Genesis 32:27 to Jacob…
The Context; Jacob was on his way back to the place where he called home, and where he feared he would meet his estranged brother Esau. Camped for the night, Jacob went off by himself to a place where God, in the form of a man, wrestled with him to the point of dislocating Jacob's hip. Whether it was faith or proud tenacity we do not know (both things were common with Jacob), but Jacob refused to quit wrestling "unless you bless me." In response, God changed Jacob's name to "Israel" because Jacob had "striven with God and with men and have prevailed." That attitude, that behavior would prove to be both great heartache and great blessing for Jacob who would be the father of the God's people the Israelites.
God Asks Us: What is your name? no longer Jacob, but Israel..

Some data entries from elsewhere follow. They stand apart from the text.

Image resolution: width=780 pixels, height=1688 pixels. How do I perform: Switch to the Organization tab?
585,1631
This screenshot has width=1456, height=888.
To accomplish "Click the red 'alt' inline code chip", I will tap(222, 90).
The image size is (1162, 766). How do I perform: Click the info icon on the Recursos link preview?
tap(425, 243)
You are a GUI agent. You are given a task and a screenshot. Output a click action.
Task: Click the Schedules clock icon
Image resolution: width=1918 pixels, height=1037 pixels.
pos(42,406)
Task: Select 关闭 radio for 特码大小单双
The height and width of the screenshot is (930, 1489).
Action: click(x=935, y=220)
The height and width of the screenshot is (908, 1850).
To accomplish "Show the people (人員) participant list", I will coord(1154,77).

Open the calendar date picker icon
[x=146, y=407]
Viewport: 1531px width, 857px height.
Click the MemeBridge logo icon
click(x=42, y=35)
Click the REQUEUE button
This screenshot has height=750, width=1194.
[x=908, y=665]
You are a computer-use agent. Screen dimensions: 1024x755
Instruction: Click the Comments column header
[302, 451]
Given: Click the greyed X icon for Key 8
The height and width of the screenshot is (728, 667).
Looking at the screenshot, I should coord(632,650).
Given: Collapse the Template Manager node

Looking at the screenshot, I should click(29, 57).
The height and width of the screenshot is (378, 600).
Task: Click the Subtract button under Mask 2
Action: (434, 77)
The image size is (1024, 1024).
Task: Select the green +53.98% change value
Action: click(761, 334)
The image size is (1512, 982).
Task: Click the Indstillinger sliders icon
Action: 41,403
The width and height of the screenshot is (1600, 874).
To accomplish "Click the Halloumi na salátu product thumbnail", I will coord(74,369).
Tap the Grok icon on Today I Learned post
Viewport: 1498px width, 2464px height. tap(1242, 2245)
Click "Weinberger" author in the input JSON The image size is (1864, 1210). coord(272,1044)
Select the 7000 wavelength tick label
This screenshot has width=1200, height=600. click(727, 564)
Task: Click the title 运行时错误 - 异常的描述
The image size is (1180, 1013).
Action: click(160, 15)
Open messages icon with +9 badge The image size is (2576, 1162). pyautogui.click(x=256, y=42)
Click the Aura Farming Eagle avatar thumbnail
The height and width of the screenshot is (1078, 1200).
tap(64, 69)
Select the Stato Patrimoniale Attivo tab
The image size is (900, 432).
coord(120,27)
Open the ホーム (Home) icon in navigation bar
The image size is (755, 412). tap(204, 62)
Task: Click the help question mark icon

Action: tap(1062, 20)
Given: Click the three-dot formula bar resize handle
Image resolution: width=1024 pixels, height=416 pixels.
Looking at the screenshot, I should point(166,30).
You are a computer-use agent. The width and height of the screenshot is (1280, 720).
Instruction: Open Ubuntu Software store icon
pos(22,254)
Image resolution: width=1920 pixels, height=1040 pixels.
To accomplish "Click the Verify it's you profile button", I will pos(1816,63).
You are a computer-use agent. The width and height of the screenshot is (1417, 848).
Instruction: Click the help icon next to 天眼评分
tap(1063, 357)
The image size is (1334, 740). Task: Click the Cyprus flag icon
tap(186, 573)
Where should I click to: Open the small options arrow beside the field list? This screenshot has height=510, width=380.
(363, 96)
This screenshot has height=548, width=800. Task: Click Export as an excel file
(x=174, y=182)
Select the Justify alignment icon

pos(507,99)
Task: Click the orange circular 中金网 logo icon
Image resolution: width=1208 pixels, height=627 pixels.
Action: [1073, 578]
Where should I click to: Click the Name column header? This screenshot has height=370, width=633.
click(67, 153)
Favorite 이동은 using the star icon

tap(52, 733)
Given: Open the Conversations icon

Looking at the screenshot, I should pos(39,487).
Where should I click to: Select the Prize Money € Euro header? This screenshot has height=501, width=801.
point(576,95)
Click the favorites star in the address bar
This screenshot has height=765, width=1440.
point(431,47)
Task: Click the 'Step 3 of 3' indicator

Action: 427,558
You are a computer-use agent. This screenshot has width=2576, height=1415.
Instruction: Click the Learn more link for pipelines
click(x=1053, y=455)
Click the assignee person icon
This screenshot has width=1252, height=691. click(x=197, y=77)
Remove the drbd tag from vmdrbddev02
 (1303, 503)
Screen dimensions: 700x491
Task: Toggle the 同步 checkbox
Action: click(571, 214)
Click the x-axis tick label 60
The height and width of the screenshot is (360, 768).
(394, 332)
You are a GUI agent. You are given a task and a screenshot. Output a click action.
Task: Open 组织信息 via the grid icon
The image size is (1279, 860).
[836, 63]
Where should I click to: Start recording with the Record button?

jne Names are meaningful. Some people grow into their name, some grow out of it. Some people bring honor to their name, some people bring shame. David Roper wrote a book entitled "Fools God Uses." It is about Jacob, the son of Isaac, the grandson of Abraham, the brother of Esau. None of those men were great by their own doing. They each give us examples of how not to live. Jacob, whom God renamed Israel and made him the father of the twelve tribes of Israel, spent much of his life serving himself, being true to his name Jacob (supplanter). There were things he did right, (read his story in Genesis) but, like most all of us, did many foolish things. But God, in His Powerful, Merciful Sovereignty turned Jacob into Israel ("prince") as He continued to faithfully fulfill His Covenant with Abraham. Reading the whole story of God's promises to Abraham, there is only one conclusion we can honestly draw. The outworking of our salvation (the promised seed of the woman through the offspring of Abraham to the birth, life, death and resurrection of Jesus Christ) is all God's doing and He gets all the glory. And what a privilege to be a fool God uses and blesses in the process. Jacob needed to know that God had plans for him, and through him, far greater than he could accomplish by himself. Do I know that too?